Starling Bank has been fined £29m by the City watchdog for “shockingly lax” financial crime controls which “left the financial system wide open to criminals and those subject to sanctions”.
The Financial Conduct Authority (FCA) said the challenger bank had grown quickly but “measures to tackle financial crime did not keep pace with its growth”.
Starling, a UK-based online bank founded in 2014 by entrepreneur Anne Boden, grew rapidly, from 43,000 customers in 2017 to 3.6 million in 2023.
Banks are required by law to conduct rigorous checks on new customers to prevent fraud and money laundering.
The FCA’s review of financial crime controls at challenger banks in 2021 identified serious concerns with the anti-money laundering and sanctions framework in place at Starling.
The bank agreed to a requirement restricting it from opening new accounts for high-risk customers until this improved – but failed to comply and opened more than 54,000 accounts for 49,000 high-risk customers between September 2021 and November 2023, the FCA said.
In January 2023, Starling became aware that its automated screening system had, since 2017, only been screening customers against a fraction of the full list of those subject to financial sanctions. An internal review found systemic issues in its financial sanctions framework, and the bank has since reported multiple potential breaches of financial sanctions to the relevant authorities.
Therese Chambers, joint executive director of enforcement and market oversight, said: “Starling’s financial sanction screening controls were shockingly lax. It left the financial system wide open to criminals and those subject to sanctions. It compounded this by failing to properly comply with FCA requirements it had agreed to, which were put in place to lower the risk of Starling facilitating financial crime.”
Starling said it “regrets and apologises” for its failings, and has paid the fine as full and final settlement. It added that it had rescreened transactions and reviewed its customer accounts in depth, and introduced additional safeguards.
David Sproul, the bank’s chair, said: “I would like to apologise for the failings outlined by the FCA and to provide reassurance that we have invested heavily to put things right, including strengthening our board governance and capabilities.”
Starling took on an average of 15,000 new business customers a month during the Covid crisis, according to analysis by the Observer in June 2022. The bank was accused by former minister Lord Agnew of failing to properly review borrowers before handing out taxpayer-backed loans. Boden rejected the comments and said she was “shocked” by them.

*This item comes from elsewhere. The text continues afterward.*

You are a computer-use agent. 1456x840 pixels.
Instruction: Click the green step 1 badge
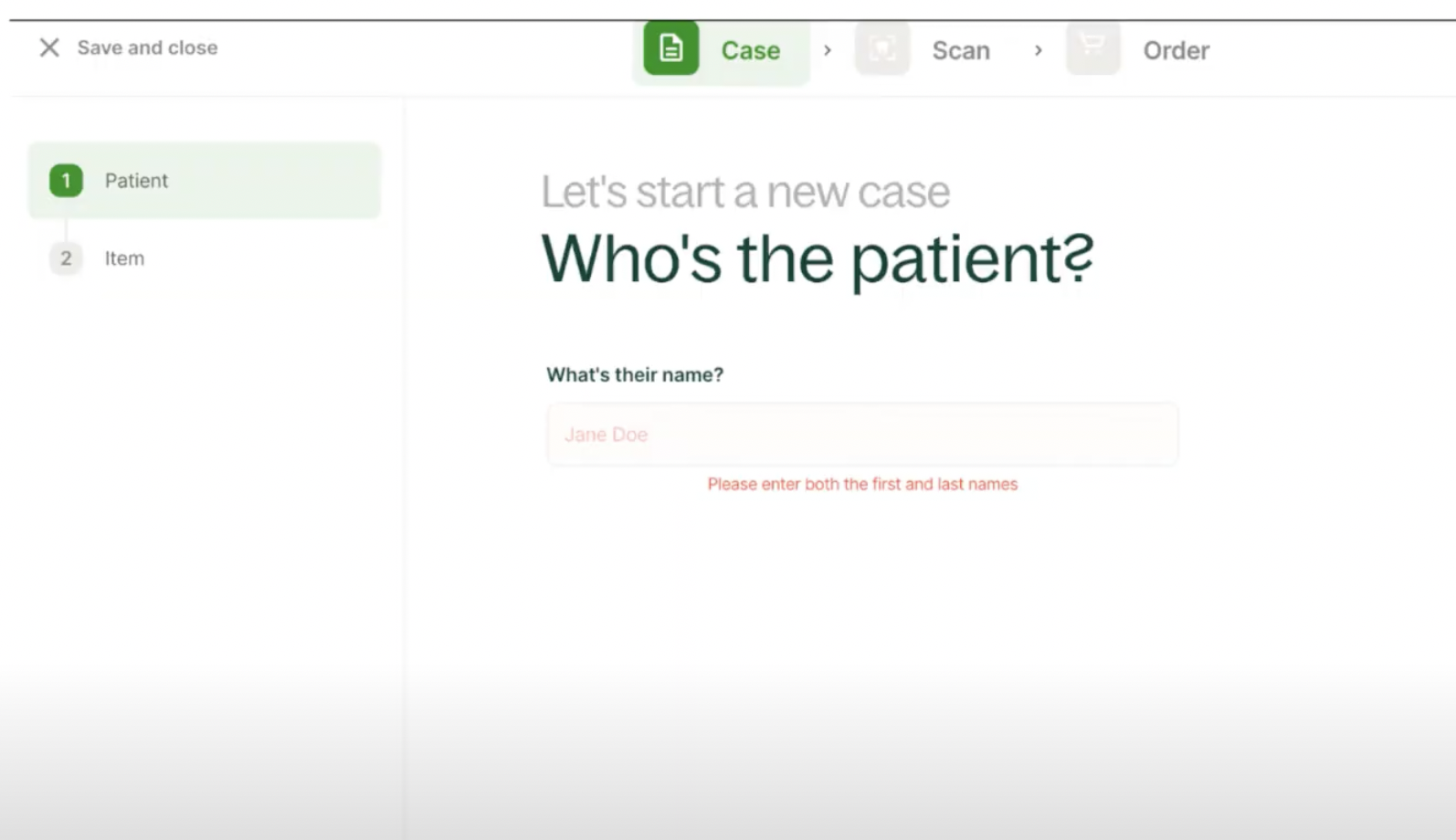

Starling’s founder Boden stepped down as chief executive in May last year in a surprise move that she said was designed to shield the online bank from potential concerns over a conflict of interest, because she was a major shareholder. She quit as a non-executive director in June to run her venture AI by Boden, but retains a stake of less than 5% in Starling.
The FCA said it took 14 months to resolve this case, compared with an average of 42 months for cases closed in 2023-24, adding that it showed how it was improving the pace of its investigations.
The fine would have been nearly £41m but the FCA said that, as Starling had “agreed to resolve these matters”, it qualified for a 30% discount under its processes.